(Data drawn from a collection)
****
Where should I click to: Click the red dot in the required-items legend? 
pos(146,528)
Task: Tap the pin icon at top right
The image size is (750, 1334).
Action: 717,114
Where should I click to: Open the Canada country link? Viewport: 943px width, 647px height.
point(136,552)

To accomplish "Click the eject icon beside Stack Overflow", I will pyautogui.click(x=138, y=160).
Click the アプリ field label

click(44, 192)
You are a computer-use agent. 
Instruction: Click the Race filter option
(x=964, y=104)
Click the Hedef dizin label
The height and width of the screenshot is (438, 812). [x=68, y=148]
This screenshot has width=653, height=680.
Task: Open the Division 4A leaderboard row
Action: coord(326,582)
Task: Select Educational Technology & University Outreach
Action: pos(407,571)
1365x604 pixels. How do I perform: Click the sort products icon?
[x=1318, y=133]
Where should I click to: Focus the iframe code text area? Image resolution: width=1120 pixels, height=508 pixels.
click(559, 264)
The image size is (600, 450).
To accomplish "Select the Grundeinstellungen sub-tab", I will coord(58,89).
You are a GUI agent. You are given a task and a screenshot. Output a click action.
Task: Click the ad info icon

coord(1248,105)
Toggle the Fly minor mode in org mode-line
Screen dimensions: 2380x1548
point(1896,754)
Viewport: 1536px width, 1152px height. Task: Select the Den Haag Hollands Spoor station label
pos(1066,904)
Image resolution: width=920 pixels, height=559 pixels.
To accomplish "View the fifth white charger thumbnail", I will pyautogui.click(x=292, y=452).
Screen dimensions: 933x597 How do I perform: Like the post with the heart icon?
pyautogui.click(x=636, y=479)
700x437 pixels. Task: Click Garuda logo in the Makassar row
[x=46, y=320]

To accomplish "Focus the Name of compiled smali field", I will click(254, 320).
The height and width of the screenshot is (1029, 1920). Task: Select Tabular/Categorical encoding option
****
Requirement:
Return the lines of the records without any change, starting with the very first line and stopping after the line that contains "click(44, 192)".

Finished task:
Where should I click to: Click the red dot in the required-items legend? 
pos(146,528)
Task: Tap the pin icon at top right
The image size is (750, 1334).
Action: 717,114
Where should I click to: Open the Canada country link? Viewport: 943px width, 647px height.
point(136,552)

To accomplish "Click the eject icon beside Stack Overflow", I will pyautogui.click(x=138, y=160).
Click the アプリ field label

click(44, 192)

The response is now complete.